======== TEXT EXTRACT

Illustration of the unsupervised region proposal generation process. The top row shows the original image, the global saliency map \(s_g\), local maxima of \(s_g\) and three local saliency maps \(s_y\) from three local maxima (marked by red stars). The next three rows illustrate the proposal generation process on the local saliency maps: From left to right, we show in green the connected component formed by pixels with saliency above decreasing thresholds and, in red, the corresponding region proposals. (Color figure online)

3.2 Regularized OSD

Due to the greedy nature of OSD  [34], its block-coordinate ascent iterations are prone to bad local maxima. Vo et al.  [34] attempt to resolve this problem by using a larger value of \(\nu \) in the optimization than the actual number of objects they intend to retrieve (which is one in their case) to diversify the set of retained regions in each iteration. The final region in each image is then chosen amongst its retained regions in a post processing step by ranking these using a new score solely based on their similarity to the retained regions in the image’s neighbors. Increasing \(\nu \) in fact gives limited help in diversifying the set of retained regions. Since there is redundancy in object proposals with many highly overlapping regions, the \(\nu \) retained regions are often nearly identical (see supplementary document for a visual illustration). This phenomenon also prevents OSD from retrieving multiple objects in images. One can use the ranking in OSD’s post processing step with non-maximum suppression to return more than one region from \(\nu \) retained regions but since \(\nu \) regions are often highly overlapping, this fails to localize multiple objects.

By construction, proposals produced by our approach also contain many highly overlapping regions, especially those generated from the same local maximum in the saliency map. However, they come with a nice intrinsic structure: Proposals in an image can be partitioned into groups labelled by the local maximum from which they are generated. Naturally, it makes sense to impose that at most one region in a group is retained in OSD since they are supposed to correspond to the same object. This additional constraint also conveniently helps to diversify the set of proposals returned by the block-coordinate ascent procedure by avoiding to retain highly overlapping regions. Concretely, let \(G_{ig}\) be the set of region proposals in image i generated from the g-th local maximum in its global saliency map \(s_g\), with \(1 \le g \le L_i\) where \(L_i\) is the number of local maxima in \(s_g\), we propose to add the constraints \(\sum _{k \in G_{ig}} x_i^k \le 1\ \forall i,g\) to Eq. (1). We coin the new formulation regularized OSD (rOSD). Similar to OSD, a solution to rOSD can be obtained by a greedy block-coordinate ascent algorithm whose iterations are illustrated in the supplementary document. We will demonstrate the effectiveness of rOSD compared to OSD and the state of the art in Sect. 4.

================

TASK DETAILS:
Reproduce everything in the passage on regularized OSD from "Illustration of the" down to "(Color figure online)".

======== LISTING

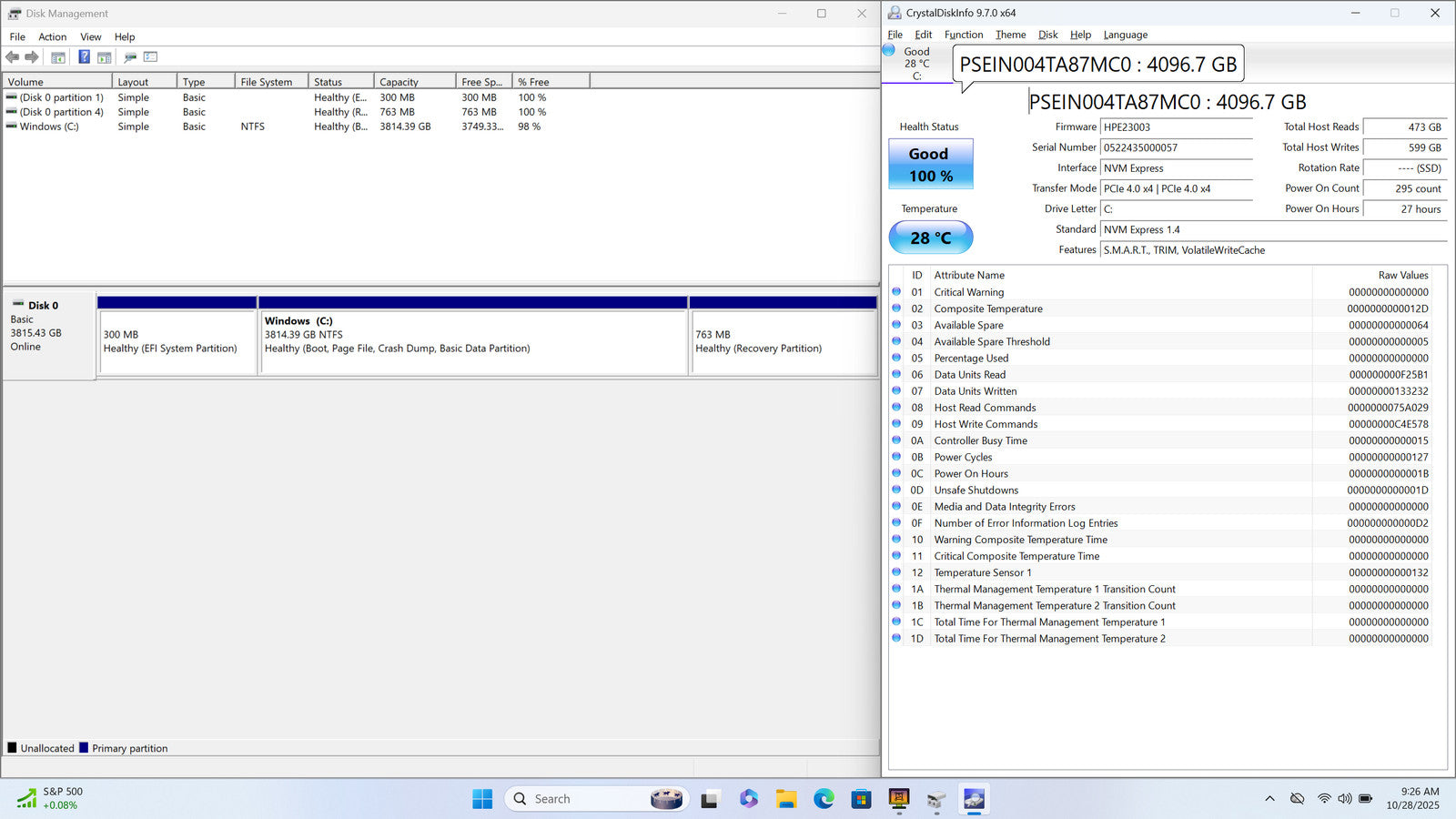Click the blue Help question-mark toolbar icon
The image size is (1456, 819).
84,57
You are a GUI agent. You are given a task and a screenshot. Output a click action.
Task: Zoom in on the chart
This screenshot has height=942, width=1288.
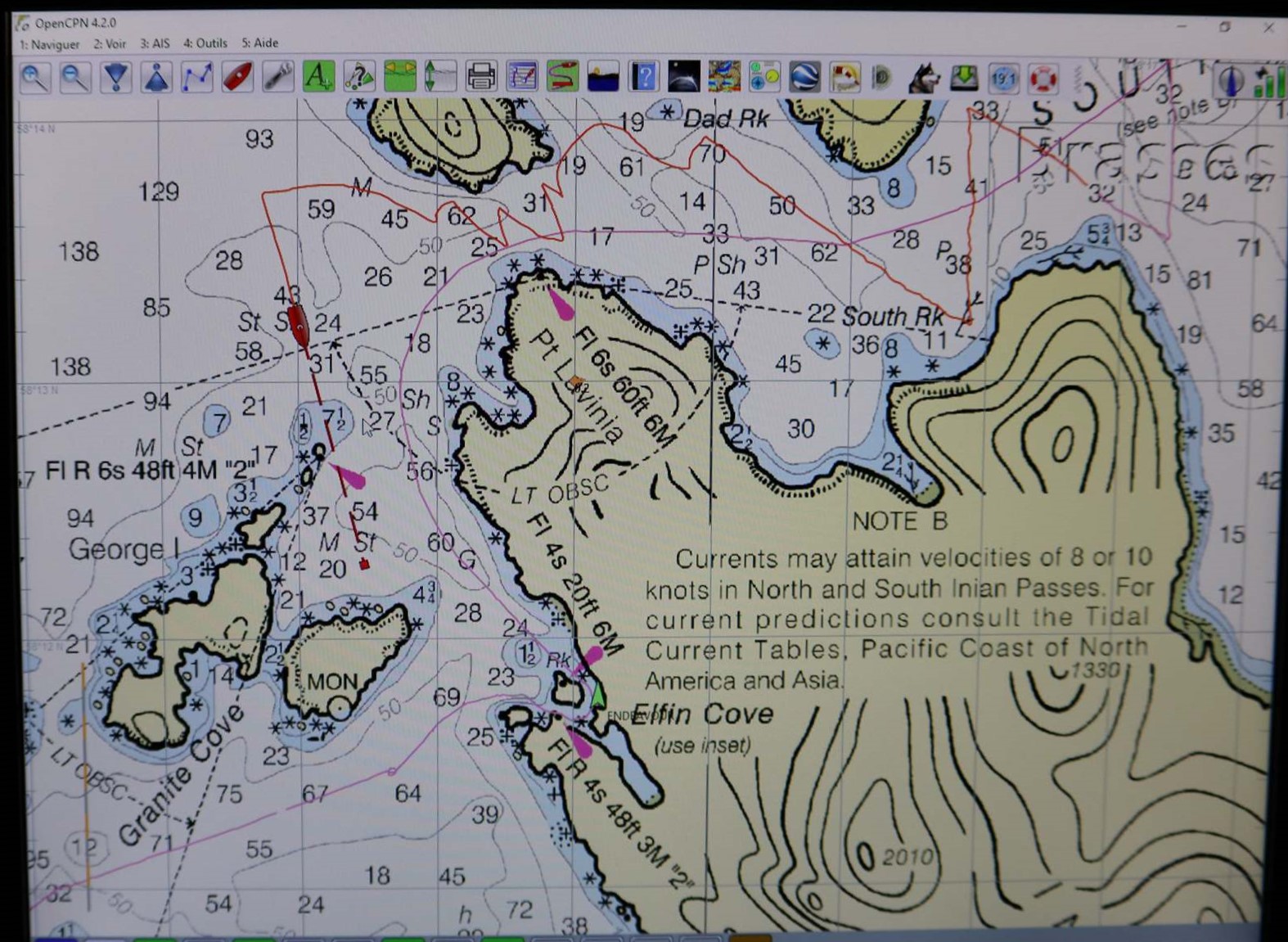pos(34,78)
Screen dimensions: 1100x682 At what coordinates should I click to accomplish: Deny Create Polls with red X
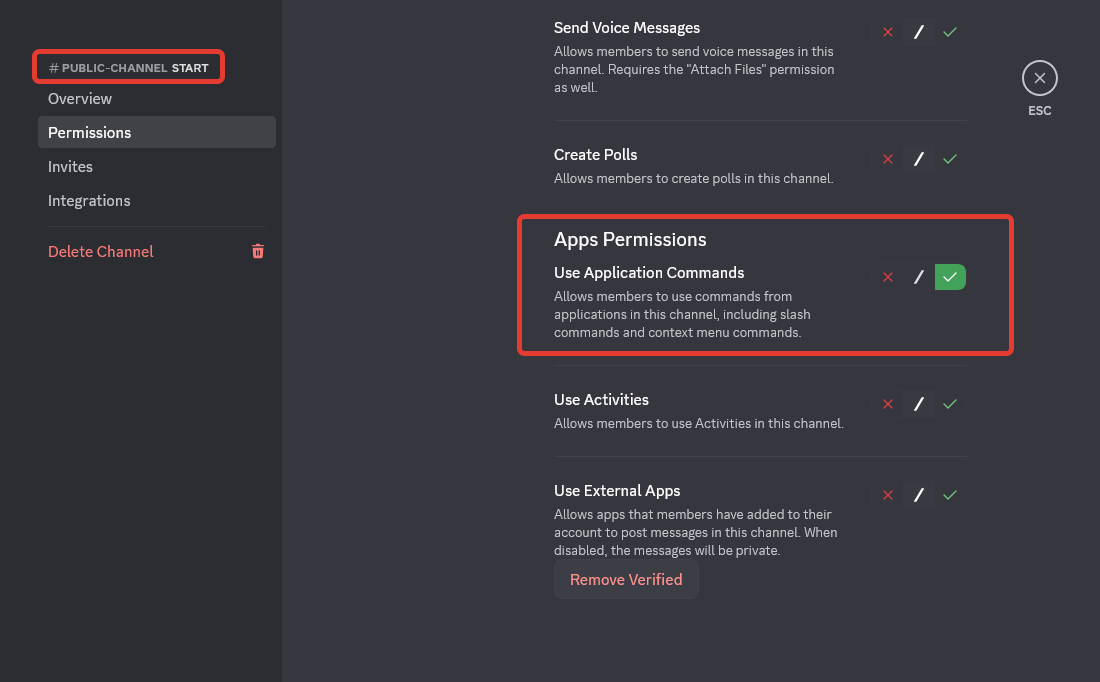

================

REPLY TO THE TASK:
Illustration of the unsupervised region proposal generation process. The top row shows the original image, the global saliency map \(s_g\), local maxima of \(s_g\) and three local saliency maps \(s_y\) from three local maxima (marked by red stars). The next three rows illustrate the proposal generation process on the local saliency maps: From left to right, we show in green the connected component formed by pixels with saliency above decreasing thresholds and, in red, the corresponding region proposals. (Color figure online)